— PROBLEMS —
- A) In the records, starting at the line that contains "Where should I click to: Click the red" and ending at the line that contains "pos(190,484)", write out every line again, requests included. Multiply each coordinate in the answers by 0.75 and round to whole numbers, with halves rounded up.
- B) Proceed with the email thread on escaping mixed-content blocking for video distribution from the point where it stops.

— DOCUMENT SEGMENT —
^^^^^^^^^^^^^^^^

Re: [SRI] Escaping mixed-content blocking for video distribution

On Wed, Nov 12, 2014 at 11:22 AM, Brad Hill <> wrote:

>  Mark,
>   There is work going on in the OAuth WG on authenticating HTTP requests:
>   Have you looked at this to see if it is suitable for your use case?

​I think that is about enabling the server to authenticate the request.
What I think we need is for the UA to verify that the request processed by
the server was the same as the one it sent, so that the ​
​UA can be sure the traffic is not subject to attacks such as the Verizon

>   I think we would definitely like to continue the discussion on SRI for
> insecure origins, and on methods like unbalanced Merkle Tree hashing to
> apply integrity to streamed data, but the consensus seems to be strong that
> these should be "Level >= 2" features, and the discussion should be
> informed by the results of experimenting with the minimum-viable set of
> features currently proposed for Level 1.

​I'm offering no opinion on standardization schedule, just asking for
opinions on whether this is worth working on.


>  -Brad
>   From: Mark Watson <>
> Date: Wednesday, November 12, 2014 at 9:22 AM
> To: Adam Langley <>
> Cc: Mike West <>, Frederik Braun <>, "
>" <>
> Subject: Re: [SRI] Escaping mixed-content blocking for video distribution
> Resent-From: <>
> Resent-Date: Wednesday, November 12, 2014 at 9:23 AM
>    All,
>  Are there any further thoughts on this ? Again, a solution here offers
> the prospect of making it much easier / quicker for video distribution
> sites to migrate to secure origins, with the associated user benefits.
>  The proposal, such as it is, is to add a request integrity mechanism to
> the existing SRI mechanism (see below for a video-specific version of SRI).
> A new Request-Integrity HTTP header would be included in HTTP response
> giving an HMAC of the entire request as received by the server. The key
> used for this HMAC would be provided to the UA in the same way as the hash
> used for SRI. It would be a matter for the site to arrange for this key to
> be shared between client and server. The UA would verify this HMAC as well
> as the resource hash. If both pass, the resource is allowed as mixed
> content. If not, the resource is requested over HTTPS instead.
>  Request integrity is likely broken by many middleboxes which modify HTTP
> headers. In these cases we use HTTPS instead. Nevertheless, the fraction of
> video traffic that needed to use HTTPS would likely be small (and would
> diminish, since the middleboxes in this case would be serving no useful
> purpose whatsoever.)
>  There is likely an additional step needed in the request integrity
> mechanism to make it secure. If the UA was involved in choosing the key,
> the UA could ensure that random keys are used, rather than a fixed key for
> a given site, for example. I'm not proposing a finished design, but I think
> the details could be worked out.

^^^^^^^^^^^^^^^^

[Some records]
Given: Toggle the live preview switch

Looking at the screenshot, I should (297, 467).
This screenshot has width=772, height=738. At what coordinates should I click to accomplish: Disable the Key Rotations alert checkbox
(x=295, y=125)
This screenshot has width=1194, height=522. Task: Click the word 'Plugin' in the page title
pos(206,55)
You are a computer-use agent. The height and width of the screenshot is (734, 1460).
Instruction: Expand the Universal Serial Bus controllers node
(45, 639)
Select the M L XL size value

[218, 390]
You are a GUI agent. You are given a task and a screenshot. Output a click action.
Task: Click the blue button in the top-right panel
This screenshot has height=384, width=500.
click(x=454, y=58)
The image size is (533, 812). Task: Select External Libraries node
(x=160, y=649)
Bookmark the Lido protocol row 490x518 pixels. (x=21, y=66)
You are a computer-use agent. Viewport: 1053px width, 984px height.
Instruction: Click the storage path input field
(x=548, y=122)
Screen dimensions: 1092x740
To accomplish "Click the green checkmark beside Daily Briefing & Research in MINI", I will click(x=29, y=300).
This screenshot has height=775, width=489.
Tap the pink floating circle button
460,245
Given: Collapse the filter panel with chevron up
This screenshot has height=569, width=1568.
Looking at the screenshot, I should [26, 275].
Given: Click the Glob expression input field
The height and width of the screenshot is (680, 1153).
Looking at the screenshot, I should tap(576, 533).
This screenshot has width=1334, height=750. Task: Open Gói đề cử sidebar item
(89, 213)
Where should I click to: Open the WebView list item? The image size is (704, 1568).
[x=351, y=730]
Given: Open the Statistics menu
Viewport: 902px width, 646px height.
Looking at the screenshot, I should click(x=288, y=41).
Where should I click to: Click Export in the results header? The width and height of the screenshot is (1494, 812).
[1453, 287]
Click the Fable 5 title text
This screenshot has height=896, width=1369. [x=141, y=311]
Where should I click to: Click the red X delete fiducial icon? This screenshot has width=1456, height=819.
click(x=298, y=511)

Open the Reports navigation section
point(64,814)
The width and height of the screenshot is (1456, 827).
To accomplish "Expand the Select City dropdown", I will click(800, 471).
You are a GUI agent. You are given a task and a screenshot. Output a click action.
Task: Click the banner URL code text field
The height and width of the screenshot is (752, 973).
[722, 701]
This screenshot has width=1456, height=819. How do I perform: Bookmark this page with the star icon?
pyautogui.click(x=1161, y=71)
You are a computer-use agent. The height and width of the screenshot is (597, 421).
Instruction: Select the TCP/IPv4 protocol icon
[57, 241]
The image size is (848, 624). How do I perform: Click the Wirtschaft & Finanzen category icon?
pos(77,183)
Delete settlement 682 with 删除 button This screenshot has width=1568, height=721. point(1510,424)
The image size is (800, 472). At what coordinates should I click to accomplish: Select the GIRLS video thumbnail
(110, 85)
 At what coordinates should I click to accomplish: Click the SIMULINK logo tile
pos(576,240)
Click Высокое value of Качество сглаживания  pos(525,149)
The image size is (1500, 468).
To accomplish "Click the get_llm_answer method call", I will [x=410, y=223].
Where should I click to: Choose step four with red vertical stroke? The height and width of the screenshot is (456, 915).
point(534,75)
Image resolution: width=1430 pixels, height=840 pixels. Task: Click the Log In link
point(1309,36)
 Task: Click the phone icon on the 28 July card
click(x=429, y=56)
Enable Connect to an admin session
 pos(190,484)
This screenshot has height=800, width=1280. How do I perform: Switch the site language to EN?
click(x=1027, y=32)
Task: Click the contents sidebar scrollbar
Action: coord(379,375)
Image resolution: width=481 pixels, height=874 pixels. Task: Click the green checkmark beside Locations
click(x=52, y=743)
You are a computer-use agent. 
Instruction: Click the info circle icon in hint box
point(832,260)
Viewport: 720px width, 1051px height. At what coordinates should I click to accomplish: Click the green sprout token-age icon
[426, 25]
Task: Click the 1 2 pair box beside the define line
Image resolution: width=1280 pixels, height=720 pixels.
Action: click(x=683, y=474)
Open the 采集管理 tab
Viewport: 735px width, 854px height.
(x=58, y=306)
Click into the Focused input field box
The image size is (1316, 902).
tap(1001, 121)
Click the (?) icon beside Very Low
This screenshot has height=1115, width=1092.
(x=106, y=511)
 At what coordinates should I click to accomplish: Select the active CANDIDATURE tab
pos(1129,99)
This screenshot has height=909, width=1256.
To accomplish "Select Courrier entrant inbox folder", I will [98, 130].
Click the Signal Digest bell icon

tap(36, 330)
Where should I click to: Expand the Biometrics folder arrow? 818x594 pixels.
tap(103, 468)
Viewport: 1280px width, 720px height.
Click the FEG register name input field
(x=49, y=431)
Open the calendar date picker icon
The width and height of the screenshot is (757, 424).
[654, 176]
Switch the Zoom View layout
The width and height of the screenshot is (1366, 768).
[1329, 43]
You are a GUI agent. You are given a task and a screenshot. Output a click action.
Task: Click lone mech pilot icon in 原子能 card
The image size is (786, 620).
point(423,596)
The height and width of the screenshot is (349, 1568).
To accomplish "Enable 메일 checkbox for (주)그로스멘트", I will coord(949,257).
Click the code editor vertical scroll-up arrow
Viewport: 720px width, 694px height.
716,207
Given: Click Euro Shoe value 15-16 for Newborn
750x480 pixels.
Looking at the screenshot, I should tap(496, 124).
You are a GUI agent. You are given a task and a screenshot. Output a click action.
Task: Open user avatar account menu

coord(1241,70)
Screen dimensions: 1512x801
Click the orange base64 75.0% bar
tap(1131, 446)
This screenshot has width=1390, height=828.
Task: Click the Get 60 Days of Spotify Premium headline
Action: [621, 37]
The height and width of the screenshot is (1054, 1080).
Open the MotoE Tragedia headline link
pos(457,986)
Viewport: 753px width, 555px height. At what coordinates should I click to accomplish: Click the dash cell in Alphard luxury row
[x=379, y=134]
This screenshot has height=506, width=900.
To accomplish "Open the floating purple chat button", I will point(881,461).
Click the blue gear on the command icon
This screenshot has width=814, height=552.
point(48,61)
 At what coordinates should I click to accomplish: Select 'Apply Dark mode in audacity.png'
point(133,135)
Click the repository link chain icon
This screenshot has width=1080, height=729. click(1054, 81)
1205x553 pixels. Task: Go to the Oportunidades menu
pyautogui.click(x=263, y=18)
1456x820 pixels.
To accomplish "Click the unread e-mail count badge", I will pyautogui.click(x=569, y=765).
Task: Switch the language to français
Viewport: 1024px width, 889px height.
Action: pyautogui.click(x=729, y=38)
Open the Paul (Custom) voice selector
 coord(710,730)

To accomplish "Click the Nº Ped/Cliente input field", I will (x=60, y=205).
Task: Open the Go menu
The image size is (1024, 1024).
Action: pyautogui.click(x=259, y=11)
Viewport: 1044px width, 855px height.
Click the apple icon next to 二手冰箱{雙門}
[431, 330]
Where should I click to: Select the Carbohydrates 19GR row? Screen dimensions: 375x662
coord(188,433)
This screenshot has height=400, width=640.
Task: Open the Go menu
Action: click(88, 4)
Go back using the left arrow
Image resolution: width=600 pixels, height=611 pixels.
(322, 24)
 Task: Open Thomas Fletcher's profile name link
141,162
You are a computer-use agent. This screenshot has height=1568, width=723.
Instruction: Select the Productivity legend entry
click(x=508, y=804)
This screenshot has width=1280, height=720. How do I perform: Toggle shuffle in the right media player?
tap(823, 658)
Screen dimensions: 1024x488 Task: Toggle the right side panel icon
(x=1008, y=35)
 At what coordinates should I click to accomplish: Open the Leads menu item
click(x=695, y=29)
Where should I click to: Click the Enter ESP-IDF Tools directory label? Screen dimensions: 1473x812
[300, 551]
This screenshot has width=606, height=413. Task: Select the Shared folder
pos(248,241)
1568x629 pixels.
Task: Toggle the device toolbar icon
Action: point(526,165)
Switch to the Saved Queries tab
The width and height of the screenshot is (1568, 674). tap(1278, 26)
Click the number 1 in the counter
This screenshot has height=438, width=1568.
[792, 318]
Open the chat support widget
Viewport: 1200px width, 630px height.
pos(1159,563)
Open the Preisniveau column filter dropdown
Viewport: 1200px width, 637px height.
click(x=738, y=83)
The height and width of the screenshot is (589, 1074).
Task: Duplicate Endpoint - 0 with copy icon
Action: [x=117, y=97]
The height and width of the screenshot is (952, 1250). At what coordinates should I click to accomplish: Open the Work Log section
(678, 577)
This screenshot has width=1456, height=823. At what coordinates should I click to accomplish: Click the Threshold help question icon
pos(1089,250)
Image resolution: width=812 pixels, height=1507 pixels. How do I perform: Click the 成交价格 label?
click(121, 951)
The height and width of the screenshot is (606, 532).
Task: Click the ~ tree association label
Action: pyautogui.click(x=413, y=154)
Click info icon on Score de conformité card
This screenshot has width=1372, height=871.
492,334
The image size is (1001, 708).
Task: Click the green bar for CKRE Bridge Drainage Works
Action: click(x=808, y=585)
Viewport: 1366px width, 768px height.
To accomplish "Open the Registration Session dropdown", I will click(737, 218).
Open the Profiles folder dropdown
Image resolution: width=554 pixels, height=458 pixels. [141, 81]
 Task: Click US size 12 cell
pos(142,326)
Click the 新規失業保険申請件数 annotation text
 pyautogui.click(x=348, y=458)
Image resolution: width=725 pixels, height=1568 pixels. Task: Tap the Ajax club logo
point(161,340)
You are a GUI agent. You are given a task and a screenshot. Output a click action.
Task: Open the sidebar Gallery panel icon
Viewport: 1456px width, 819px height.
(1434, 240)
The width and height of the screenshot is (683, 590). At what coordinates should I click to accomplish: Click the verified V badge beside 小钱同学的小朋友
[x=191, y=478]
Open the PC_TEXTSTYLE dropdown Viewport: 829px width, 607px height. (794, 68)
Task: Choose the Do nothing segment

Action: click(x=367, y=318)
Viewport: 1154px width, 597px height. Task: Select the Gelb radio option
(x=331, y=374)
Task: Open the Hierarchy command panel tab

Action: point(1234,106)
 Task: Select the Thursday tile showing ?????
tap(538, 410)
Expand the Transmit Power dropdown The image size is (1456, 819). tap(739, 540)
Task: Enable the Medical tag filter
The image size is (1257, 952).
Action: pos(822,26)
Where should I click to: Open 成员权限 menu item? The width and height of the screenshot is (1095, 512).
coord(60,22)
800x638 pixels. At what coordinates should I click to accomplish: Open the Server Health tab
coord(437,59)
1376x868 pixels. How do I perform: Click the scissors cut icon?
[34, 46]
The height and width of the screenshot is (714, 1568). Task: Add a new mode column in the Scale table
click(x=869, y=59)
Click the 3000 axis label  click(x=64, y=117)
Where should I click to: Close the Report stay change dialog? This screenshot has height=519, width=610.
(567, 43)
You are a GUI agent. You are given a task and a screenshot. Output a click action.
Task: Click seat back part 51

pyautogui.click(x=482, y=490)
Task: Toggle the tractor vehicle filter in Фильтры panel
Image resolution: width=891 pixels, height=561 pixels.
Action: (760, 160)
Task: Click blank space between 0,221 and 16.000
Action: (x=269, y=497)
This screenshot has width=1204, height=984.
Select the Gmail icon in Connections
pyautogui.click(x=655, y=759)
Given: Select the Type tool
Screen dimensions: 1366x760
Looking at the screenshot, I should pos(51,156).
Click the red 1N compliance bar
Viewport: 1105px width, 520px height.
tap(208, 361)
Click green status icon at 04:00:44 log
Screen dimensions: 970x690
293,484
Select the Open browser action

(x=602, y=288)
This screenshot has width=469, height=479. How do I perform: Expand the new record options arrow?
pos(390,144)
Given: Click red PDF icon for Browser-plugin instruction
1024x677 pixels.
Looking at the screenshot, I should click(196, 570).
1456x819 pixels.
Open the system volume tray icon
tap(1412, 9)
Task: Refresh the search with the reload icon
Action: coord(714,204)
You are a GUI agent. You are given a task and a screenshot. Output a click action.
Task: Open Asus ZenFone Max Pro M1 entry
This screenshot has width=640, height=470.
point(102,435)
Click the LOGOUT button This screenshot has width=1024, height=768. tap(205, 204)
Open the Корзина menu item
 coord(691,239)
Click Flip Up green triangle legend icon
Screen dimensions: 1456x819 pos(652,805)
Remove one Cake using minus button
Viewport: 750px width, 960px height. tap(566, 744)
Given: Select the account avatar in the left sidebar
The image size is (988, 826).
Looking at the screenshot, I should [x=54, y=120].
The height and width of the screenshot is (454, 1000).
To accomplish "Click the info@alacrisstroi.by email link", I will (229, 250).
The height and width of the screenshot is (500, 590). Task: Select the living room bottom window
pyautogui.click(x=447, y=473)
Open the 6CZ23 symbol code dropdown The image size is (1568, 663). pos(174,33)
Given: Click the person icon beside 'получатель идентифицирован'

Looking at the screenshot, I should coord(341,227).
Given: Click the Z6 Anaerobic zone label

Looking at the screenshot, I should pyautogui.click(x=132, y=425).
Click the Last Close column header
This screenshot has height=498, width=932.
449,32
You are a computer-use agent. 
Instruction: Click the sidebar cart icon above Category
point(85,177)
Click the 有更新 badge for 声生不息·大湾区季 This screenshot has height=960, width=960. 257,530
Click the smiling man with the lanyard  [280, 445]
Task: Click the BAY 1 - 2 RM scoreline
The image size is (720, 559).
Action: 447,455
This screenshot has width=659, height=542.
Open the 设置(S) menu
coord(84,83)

^^^^^^^^^^^^^^^^

— THE RESULTS —
- A)
Where should I click to: Click the red X delete fiducial icon? This screenshot has width=1456, height=819.
click(x=224, y=383)

Open the Reports navigation section
point(48,611)
The width and height of the screenshot is (1456, 827).
To accomplish "Expand the Select City dropdown", I will click(600, 353).
You are a GUI agent. You are given a task and a screenshot. Output a click action.
Task: Click the banner URL code text field
The height and width of the screenshot is (752, 973).
[542, 526]
This screenshot has width=1456, height=819. How do I perform: Bookmark this page with the star icon?
pyautogui.click(x=871, y=53)
You are a computer-use agent. The height and width of the screenshot is (597, 421).
Instruction: Select the TCP/IPv4 protocol icon
[43, 181]
The image size is (848, 624). How do I perform: Click the Wirtschaft & Finanzen category icon?
pos(58,137)
Delete settlement 682 with 删除 button This screenshot has width=1568, height=721. point(1133,318)
The image size is (800, 472). At what coordinates should I click to accomplish: Select the GIRLS video thumbnail
(83, 64)
 At what coordinates should I click to accomplish: Click the SIMULINK logo tile
pos(432,180)
Click Высокое value of Качество сглаживания  pos(394,112)
The image size is (1500, 468).
To accomplish "Click the get_llm_answer method call", I will [x=308, y=167].
Where should I click to: Choose step four with red vertical stroke? The height and width of the screenshot is (456, 915).
point(401,56)
Image resolution: width=1430 pixels, height=840 pixels. Task: Click the Log In link
point(982,27)
 Task: Click the phone icon on the 28 July card
click(x=322, y=42)
Enable Connect to an admin session
 pos(143,363)

- B)
>  Regarding a video-specific alternative to SRI as suggested by AGL: The
> existing SRI, when used with XHR, means that media data it not available
> for playback until the request is complete. Also, the mechanism applies to
> all data, not just audio/video data. A mechanism restricted to audio/video
> would be sufficient to achieve the goals here and would reduce the attack
> surface somewhat (just as audio/video fetched directly by the video element
> sometimes escapes mixed-content blocking).
>  The idea would be to allow XHR to HTTP resources, but only for the
> Stream return type and then returning a special kind of Stream which works
> only with the Media Source Extension. Furthermore, the Media Source
> Extension would expect such a Stream to contain embedded integrity data and
> for the page to provide block-by-block integrity information. Specifically,
> for mp4, we would provide a new data structure in the Movie Fragment header
> giving hashes of the movie data (this kind of thing has been discussed a
> few times in the past). The page would be expected to provide the hash of
> this new data structure for each Movie Fragment.
>  I think the generic mechanism is sufficient and much simpler, but the
> video-specific option restricts the attack surface. However the idea of a
> "special kind" of Stream object is a little clunky.
>  From a complexity / standardization perspective I can see the attraction
> of simply saying that people should use HTTPS, but that is likely going to
> take much longer in practice. In the meantime, the absence of a
> mixed-content solution for video distribution means there will continue to
> be pressure to keep various APIs desired by those sites open to insecure
> origins.
>  ...Mark
> On Tue, Nov 4, 2014 at 6:18 PM, Mark Watson <> wrote:
>> On Tue, Nov 4, 2014 at 5:58 PM, Adam Langley <> wrote:
>>> On Tue, Nov 4, 2014 at 5:46 PM, Mark Watson <> wrote:
>>> > I assumed the script was going to provide the hashes, since the content
>>> > would be coming over HTTP.
>>> That's a simple solution, but it wasn't what I had in mind at the time.
>>> Consider an HD movie that's 10GiB in size. Chunks of data cannot be
>>> processed before they have been verified and we don't want to add too
>>> much verification latency. So let's posit that 16KiB chunks are used.
>>   ​Let's say the movie is 2 hours long. Typically, adaptive streaming
>> downloads data in small chunks, say 2s in duration. It would be reasonable
>> to hash each such chunk, so there would be 3600 hashes = 112KB (I don't see
>> any reason to base64 them, they can be pulled from wherever they come with
>> XHR).
>>  A 2s chunk of video, in this example, is 2.8MB, so this overhead is
>> small (obviously it's bigger for lower bitrates).
>>  It's true that having to wait for a complete chunk to download before
>> playback will affect the quality of experience. There will be corner cases
>> where playback could have continued if a chunk could be played before
>> verification, but it will stall waiting for the completion of the chunk.
>>> If all the hashes for those chunks were sent upfront in the HTML then
>>> there are 10 * 2^^30 / 2^^14 chunks * 32 bytes per hash * 4/3 base64
>>> expansion = ~27MB of hashes to send the client before anything else.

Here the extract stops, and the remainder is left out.